Last week the District of Columbia’s Board of Elections and Ethics (BOEE) rejected, for the third time, a request by five D.C. citizens to put the issue of same-sex marriage to a popular vote.
If the Board’s decision is upheld by the D.C. Superior Court and appeals fail, only the U.S. Congress will be able to ensure that a vote occurs before the same-sex marriage law approved by the D.C. Council takes effect early next month. Advocates of the traditional definition of marriage, represented by the public interest law firm Alliance Defense Fund, immediately filed an appeal of the BOEE ruling last Friday, and they are seeking an expedited ruling on the public’s right to vote under the D.C. Charter.
Now it appears that a solid majority of D.C. citizens, including a sizable number of supporters of same-sex marriage, favor allowing the people of the District of vote on the issue. In a poll conducted by The Washington Post published on Sunday, 59% of D.C. adults said that they favor allowing the people of the city to vote on the issue. This despite the fact that, according to the poll, 56% of D.C. residents favor same-sex marriage and only 35% are opposed. There is also a racial split among D.C. adults. Eighty-three percent of D.C.’s white residents favor same-sex marriage, while only 37% of black D.C. residents do. The poll had a sample size of 1,135 and a margin of error of plus or minus three percent.

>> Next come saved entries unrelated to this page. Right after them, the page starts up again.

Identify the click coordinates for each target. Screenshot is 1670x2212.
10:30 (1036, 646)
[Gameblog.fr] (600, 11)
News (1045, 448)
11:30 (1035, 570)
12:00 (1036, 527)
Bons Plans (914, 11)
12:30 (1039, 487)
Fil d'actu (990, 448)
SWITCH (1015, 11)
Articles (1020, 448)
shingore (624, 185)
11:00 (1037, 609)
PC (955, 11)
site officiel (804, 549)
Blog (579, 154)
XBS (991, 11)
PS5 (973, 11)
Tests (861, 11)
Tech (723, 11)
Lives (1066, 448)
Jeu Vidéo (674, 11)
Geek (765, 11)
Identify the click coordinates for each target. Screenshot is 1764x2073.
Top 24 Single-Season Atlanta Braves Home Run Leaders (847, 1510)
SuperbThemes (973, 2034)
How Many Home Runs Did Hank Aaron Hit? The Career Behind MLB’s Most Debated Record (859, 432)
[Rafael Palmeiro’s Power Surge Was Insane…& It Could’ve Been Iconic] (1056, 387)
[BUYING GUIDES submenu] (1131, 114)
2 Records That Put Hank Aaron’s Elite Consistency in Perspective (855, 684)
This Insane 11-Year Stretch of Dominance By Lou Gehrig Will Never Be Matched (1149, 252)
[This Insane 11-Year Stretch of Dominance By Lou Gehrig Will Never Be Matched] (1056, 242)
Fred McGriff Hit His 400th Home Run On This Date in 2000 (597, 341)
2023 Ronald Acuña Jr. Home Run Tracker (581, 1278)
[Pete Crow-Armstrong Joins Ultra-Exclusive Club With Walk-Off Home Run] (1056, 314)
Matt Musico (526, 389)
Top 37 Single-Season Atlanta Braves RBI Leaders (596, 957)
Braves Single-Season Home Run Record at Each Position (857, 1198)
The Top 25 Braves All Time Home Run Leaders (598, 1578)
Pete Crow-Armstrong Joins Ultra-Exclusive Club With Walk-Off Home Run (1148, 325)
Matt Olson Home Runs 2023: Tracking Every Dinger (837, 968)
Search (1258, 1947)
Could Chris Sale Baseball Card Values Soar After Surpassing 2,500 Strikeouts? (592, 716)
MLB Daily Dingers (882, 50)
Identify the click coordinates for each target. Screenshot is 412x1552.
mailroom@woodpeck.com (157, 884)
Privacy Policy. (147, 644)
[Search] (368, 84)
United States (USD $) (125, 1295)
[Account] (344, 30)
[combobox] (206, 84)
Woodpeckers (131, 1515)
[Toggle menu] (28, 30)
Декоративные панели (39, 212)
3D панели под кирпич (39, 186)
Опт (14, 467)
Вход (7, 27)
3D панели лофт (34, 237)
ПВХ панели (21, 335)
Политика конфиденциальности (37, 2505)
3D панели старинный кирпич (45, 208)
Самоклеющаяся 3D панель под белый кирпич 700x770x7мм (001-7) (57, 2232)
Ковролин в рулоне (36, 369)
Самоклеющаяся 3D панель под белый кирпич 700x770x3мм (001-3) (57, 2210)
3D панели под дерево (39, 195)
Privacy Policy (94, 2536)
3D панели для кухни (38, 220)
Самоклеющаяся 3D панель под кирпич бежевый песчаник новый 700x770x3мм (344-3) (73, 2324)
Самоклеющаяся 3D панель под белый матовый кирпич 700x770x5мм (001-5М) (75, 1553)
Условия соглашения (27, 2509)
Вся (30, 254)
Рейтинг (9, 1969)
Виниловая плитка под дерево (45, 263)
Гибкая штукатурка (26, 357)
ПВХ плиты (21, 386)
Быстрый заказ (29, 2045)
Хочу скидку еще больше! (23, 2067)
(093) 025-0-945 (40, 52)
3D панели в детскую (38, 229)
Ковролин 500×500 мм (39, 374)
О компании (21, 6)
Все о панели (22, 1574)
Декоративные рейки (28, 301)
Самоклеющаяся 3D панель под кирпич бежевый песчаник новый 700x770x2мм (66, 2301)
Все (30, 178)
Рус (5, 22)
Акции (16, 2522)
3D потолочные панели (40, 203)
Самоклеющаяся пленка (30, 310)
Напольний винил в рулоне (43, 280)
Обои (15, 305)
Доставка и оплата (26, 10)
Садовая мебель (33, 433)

Adding to the pressure for a vote is new legislation introduced in the U.S. House of Representatives by Rep. Jason Chaffetz (R-UT) and the U.S. Senate by Robert Bennett (R-UT), which would disallow implementation of the same-sex marriage law until the people of D.C. have had a change to vote on the measure. Thirty-one other U.S. jurisdictions have exercised that option and rejected same-sex marriage at the ballot box. Residents of the nation’s capital should enjoy that same option, regardless of the outcome on Election Day.